Jewel beetles are world-famous among entomologists due to their brilliant metallic coloration. Arizonans can find 3 of the 4 United States species in the southern Sky Islands south of Tucson.
The Western Hercules beetle is among the largest insects in the United States. While females have a sleek look, males are distinguished by an overtly large statement horn adorning their head. Used for fighting or intimidation, this ‘sword’ signals to the ladies that bigger is better.

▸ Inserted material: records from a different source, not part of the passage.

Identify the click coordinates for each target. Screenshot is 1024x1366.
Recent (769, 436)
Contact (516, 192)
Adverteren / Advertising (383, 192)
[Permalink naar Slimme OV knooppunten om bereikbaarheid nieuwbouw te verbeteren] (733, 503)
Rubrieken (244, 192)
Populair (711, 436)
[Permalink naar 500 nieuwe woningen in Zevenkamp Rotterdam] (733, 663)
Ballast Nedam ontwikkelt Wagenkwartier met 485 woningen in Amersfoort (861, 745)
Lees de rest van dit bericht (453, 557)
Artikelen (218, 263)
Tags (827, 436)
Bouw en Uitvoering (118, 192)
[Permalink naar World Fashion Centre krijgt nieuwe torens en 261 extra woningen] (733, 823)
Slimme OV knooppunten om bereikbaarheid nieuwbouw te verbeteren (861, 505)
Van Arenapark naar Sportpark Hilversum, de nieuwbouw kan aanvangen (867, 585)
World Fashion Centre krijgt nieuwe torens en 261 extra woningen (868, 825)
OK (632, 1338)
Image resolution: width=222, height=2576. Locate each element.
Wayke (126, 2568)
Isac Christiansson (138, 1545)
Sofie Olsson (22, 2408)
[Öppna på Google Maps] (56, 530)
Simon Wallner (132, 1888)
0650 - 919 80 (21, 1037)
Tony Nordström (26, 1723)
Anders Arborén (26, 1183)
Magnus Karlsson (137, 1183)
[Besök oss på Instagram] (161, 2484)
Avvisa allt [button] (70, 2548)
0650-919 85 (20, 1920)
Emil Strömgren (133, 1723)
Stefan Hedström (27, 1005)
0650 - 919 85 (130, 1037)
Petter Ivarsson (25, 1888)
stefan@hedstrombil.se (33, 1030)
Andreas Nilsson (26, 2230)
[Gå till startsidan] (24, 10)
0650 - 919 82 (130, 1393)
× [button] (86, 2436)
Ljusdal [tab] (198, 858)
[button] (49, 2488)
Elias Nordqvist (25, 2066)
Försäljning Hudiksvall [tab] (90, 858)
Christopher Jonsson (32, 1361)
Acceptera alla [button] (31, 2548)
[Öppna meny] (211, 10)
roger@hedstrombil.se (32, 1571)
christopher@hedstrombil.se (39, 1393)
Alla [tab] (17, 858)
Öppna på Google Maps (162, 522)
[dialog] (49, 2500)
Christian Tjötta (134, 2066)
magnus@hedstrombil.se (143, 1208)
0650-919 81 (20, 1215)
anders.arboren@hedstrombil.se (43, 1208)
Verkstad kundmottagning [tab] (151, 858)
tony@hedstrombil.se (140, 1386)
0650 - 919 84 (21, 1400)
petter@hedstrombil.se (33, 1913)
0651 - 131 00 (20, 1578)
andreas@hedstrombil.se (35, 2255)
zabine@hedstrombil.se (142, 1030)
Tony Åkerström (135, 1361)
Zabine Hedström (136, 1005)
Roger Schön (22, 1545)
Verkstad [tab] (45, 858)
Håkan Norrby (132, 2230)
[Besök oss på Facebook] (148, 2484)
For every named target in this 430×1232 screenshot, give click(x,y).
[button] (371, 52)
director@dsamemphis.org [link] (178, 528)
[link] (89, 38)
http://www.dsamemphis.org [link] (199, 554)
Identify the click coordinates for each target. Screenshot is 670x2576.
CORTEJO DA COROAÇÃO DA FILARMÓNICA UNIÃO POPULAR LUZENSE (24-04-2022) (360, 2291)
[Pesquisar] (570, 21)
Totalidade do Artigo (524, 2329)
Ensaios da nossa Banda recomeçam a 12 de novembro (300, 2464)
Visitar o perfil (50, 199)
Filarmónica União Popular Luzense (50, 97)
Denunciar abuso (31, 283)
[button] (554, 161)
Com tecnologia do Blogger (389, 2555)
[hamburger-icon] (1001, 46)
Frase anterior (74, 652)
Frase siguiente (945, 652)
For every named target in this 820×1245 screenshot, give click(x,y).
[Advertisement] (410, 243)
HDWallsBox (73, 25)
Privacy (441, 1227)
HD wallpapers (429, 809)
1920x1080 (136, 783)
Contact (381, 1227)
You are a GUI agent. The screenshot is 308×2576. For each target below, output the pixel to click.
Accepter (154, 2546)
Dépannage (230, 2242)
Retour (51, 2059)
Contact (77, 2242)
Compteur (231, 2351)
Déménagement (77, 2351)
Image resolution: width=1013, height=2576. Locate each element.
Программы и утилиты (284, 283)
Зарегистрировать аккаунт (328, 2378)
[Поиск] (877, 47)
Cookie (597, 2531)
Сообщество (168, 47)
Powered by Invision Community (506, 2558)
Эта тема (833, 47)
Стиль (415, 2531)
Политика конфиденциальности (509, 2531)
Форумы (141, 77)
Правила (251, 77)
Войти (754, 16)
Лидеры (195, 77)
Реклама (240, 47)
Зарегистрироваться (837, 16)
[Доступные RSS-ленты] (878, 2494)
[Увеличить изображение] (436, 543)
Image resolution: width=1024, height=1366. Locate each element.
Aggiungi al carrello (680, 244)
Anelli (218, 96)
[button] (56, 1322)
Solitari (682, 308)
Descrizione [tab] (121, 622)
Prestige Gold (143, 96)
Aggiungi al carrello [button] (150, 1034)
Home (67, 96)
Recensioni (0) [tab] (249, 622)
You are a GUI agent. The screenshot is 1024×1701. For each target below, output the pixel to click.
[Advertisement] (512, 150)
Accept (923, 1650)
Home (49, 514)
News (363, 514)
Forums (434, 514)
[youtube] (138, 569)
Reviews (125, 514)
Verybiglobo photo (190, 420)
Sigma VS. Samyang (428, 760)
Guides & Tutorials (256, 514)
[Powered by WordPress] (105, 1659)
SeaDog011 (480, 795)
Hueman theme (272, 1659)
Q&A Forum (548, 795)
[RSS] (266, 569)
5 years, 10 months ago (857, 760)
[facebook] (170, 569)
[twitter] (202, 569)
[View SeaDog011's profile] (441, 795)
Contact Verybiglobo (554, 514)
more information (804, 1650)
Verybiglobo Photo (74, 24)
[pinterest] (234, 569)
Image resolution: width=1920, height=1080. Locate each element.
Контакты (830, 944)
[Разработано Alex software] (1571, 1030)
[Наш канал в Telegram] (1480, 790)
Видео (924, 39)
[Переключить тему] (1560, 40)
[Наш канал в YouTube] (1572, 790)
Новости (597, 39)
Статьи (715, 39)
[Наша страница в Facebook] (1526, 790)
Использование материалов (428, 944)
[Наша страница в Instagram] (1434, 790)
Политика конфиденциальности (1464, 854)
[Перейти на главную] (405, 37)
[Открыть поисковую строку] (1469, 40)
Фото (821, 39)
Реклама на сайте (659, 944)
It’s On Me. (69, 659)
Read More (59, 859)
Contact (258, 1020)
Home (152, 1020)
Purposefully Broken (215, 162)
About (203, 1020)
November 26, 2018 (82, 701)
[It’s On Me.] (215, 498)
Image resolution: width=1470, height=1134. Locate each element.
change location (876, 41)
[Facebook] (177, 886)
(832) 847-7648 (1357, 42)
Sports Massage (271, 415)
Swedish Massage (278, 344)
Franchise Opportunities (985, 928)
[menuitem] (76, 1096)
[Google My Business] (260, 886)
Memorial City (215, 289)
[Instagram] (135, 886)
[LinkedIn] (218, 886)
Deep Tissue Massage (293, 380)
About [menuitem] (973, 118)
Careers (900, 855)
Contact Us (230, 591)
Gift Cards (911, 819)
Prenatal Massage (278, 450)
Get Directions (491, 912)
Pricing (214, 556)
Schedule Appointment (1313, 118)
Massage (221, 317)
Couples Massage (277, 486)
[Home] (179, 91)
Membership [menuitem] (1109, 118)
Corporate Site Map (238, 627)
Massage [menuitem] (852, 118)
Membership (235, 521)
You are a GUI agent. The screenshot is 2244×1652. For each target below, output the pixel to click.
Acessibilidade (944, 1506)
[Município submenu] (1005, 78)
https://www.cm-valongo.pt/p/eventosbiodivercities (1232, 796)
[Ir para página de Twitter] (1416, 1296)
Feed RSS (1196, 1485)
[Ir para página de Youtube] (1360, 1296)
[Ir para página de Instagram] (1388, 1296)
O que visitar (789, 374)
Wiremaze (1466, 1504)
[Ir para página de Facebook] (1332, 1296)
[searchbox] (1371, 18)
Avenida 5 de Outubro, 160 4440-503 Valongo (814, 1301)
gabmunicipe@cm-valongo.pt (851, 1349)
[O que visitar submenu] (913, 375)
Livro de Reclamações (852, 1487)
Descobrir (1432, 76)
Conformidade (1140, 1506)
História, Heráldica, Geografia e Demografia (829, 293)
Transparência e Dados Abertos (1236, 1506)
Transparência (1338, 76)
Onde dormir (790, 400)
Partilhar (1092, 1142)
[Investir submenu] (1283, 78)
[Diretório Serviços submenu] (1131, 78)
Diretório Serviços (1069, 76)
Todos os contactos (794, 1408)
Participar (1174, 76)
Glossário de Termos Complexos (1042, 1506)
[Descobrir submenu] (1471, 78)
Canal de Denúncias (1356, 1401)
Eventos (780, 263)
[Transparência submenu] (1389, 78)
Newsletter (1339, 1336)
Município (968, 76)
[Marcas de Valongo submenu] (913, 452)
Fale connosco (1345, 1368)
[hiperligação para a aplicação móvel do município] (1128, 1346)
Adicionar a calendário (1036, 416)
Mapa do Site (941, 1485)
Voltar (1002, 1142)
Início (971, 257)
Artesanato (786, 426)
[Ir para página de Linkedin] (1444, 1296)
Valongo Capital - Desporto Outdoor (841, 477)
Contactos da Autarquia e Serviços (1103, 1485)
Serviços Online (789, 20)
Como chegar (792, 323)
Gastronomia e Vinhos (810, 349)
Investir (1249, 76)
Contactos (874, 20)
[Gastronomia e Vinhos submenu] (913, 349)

Milkweed and migration have become synonymously tied to this much-publicized butterfly. But, did you know? Their coloration is aposematic– meaning the orange, black and white markings indicate to a predator that they are poisonous and distasteful. That’s sick!
Giant Water Bug
True bugs in the genus Abedus are smashing stereotypes. Males exhibit parental care by aerating and cleaning the eggs they carry on their ‘backs’!
Clumsy…but cute! These green beetles are notorious for their haphazard flying during June and July. Not to worry if they land in the pool (or your hair) just scoop them up and send them on their way.
White Lined Sphinx Moth
Have you spotted olive-colored grenades the size of peas on a sidewalk? That’s a sure fire sign that there are bright yellow caterpillars above you on the branches of a desert willow tree. These caterpillars will metamorphosize into the white-lined sphinx moths (aka, hummingbird moths) you see at porch lights.
Talk about underappreciated but amazing decomposers! Millipedes rule the desert after it rains cleaning up rotting plants and other detritus.
Aww SNAP! Antlion larvae hang out at the bottom of self-built conical pits waiting for ants to fall in. The shape and loose soil ensures ants cannot escape and then WHOMP. The antlion uses its powerful jaws to grab and devour their unsuspecting prey.